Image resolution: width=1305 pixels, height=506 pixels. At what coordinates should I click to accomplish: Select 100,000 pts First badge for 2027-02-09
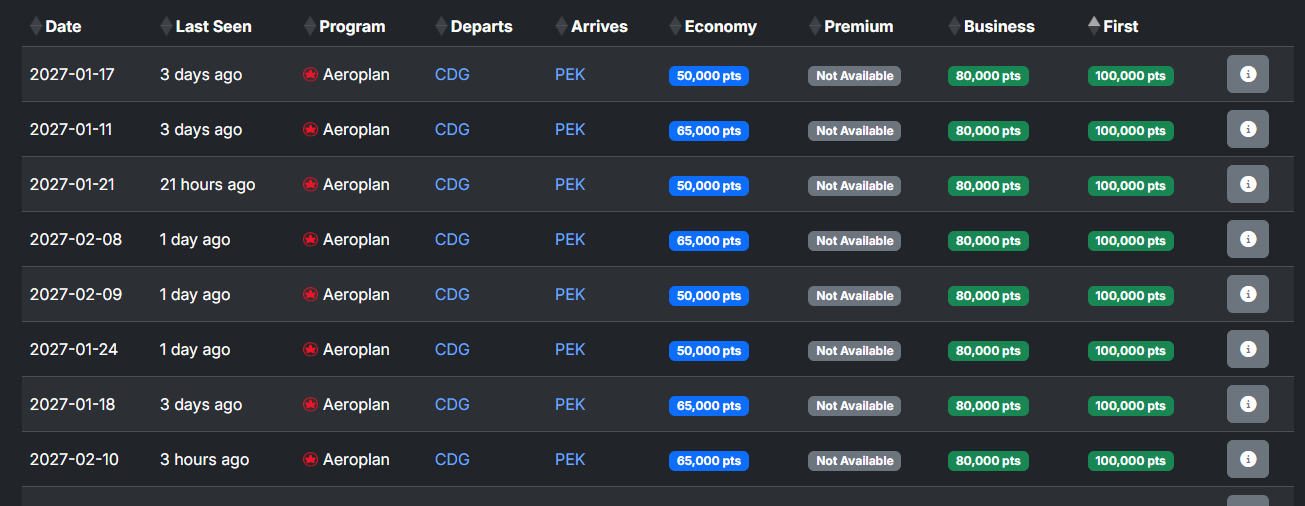(x=1130, y=296)
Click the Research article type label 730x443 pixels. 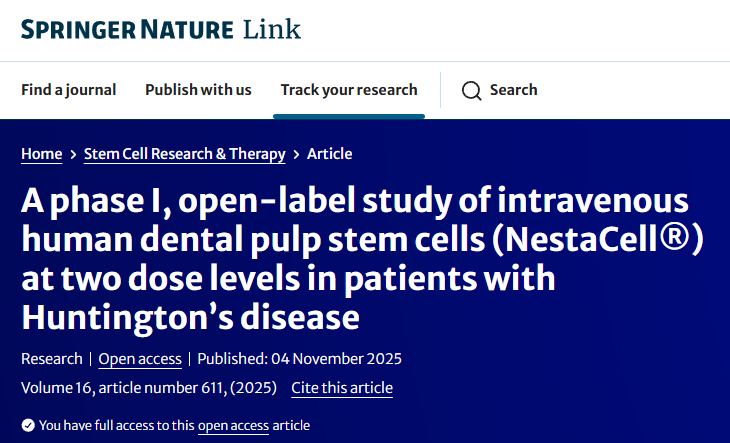click(52, 359)
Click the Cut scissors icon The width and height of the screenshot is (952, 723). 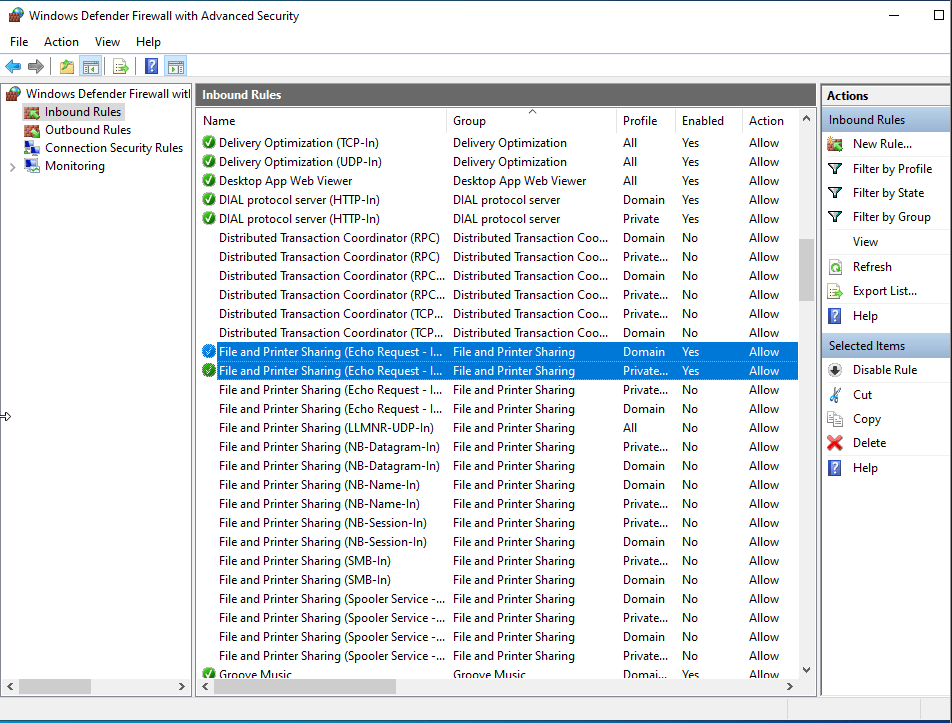click(835, 395)
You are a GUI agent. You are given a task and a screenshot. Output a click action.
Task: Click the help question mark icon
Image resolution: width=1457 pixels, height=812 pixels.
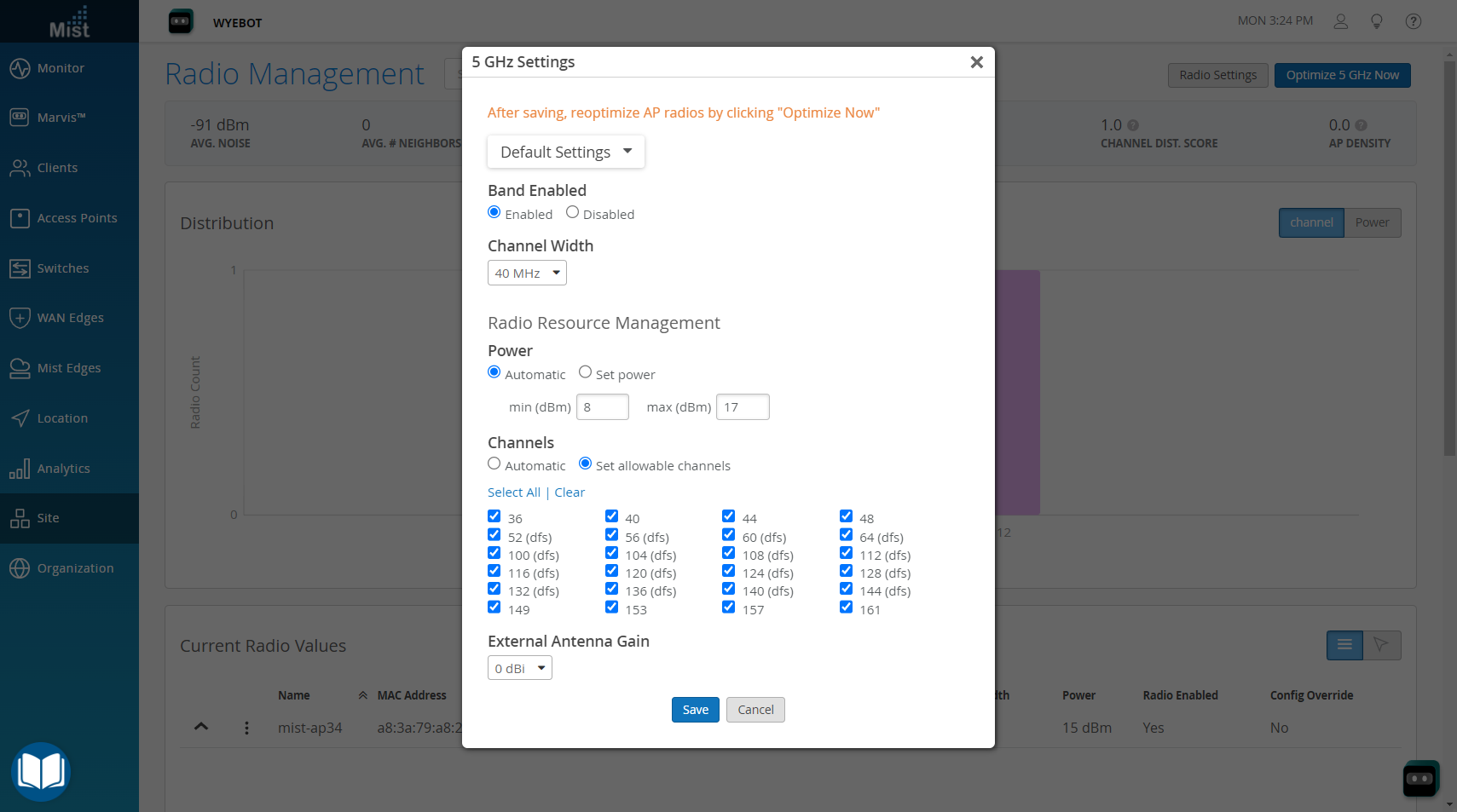1413,21
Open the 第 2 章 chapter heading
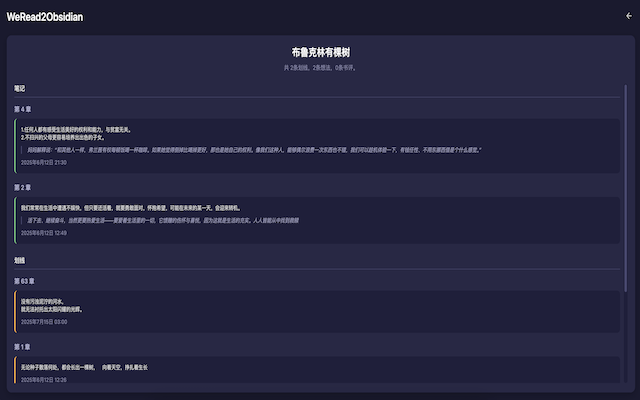640x400 pixels. pos(23,187)
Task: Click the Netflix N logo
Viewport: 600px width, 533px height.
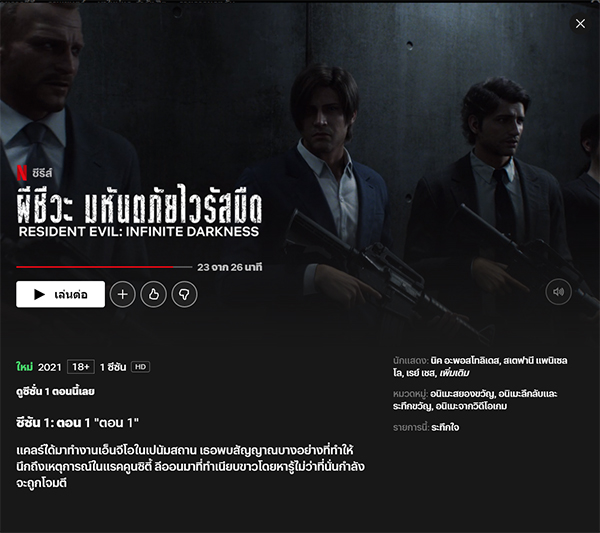Action: click(22, 173)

(Exercise instructions) Report every line of the records above that contains the word "Image", copying each such line in full.

(Solution to this problem)
Image resolution: width=1305 pixels, height=506 pixels. At what coordinates should I click to accomplish: Select 100,000 pts First badge for 2027-02-09
Image resolution: width=1457 pixels, height=812 pixels.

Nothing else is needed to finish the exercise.